Home appliances such as bread makers are also winners, with stocks of the most popular models selling out completely around the UK. Home office and gym equipment have also been flying out of the warehouses, alongside vitamin supplements and antioxidants. DIY shops have been deemed essential and therefore have been able to remain open (another bitter pill for independent garden centres) and have benefitted from consumers forced to stay at home and who are now getting on with all those essential jobs which have been on hold for months or years.
Supermarkets and food shops, meanwhile, cannot truly rejoice from the gigantic spike in sales which resulted from the panic buying of supplies, but are under intense pressure to keep staff safe as customers’ tempers fray instore and some resorted to abusing long-suffering shelf-stackers and check-out staff. Retailers large and small, from Tesco through to independent high street butchers and bakers, have now put in place much stricter social distancing measures, with many smaller shops enforcing a policy of only two customers at a time entering their premises and supermarkets employing security staff at the front doors to keep customers out rather than in. Who would have thought such a day would ever come?

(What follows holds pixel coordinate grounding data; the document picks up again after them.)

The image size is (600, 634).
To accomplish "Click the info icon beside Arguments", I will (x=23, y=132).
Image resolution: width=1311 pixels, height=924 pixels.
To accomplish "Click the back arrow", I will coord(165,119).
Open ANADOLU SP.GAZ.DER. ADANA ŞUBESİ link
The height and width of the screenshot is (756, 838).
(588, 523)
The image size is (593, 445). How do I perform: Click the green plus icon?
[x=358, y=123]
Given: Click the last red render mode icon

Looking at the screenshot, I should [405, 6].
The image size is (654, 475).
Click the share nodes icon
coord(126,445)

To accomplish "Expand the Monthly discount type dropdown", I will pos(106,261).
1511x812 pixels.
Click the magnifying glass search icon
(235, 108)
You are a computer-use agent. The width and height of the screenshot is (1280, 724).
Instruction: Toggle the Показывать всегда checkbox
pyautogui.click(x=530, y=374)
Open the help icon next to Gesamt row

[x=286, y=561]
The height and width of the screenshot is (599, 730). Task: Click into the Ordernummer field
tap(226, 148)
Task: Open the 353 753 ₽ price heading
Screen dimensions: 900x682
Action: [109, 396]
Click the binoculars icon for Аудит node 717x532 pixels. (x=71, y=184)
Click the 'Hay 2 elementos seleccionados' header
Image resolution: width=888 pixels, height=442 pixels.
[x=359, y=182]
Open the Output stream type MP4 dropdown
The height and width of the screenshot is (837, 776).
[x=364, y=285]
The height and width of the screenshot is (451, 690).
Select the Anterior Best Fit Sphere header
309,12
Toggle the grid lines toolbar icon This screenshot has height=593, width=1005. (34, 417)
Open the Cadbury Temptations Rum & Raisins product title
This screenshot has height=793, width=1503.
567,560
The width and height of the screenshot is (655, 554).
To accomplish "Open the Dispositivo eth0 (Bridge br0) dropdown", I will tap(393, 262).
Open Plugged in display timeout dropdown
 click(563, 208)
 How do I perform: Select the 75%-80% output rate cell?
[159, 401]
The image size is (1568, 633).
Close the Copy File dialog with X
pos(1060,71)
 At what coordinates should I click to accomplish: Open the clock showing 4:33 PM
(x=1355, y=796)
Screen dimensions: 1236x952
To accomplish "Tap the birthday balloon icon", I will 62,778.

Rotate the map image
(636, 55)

It is a question shared by our fellow shopkeepers in America, a country that contains more retail selling space than any other. While most have pledged to remain closed for at least a fortnight, the fact is that most of them will almost certainly have to stay closed for much longer. British officials are already indicating that the lockdown will last until June and with America further behind the dreaded curve of coronavirus it seems likely that they will have to follow suit.
Whilst some American retail landlords have accepted that they will need to help smaller tenants, other landlords are themselves sitting on piles of debt, meaning that forbearing rent is not a viable option and could spell sudden death for their own businesses. It could even be the tipping point for America’s malls, many of which are in even deeper doldrums than their British counterparts.
Whilst facing up to the stark reality of the present day is essential for business owners, there is still hope, as companies set their creative juices onto maximum output in the search for solutions. Already we are seeing a huge rise in demand for the British manufacture of essential goods and can be sure that more will emerge as soon as the dust has settled on the present economic fallout. The real challenge for companies now is also a real opportunity to rise phoenix-like from the flames with new and improved business models which meet the twin demands of local reliance and strong sustainable credentials. Now is the time to reach for the drawing boards.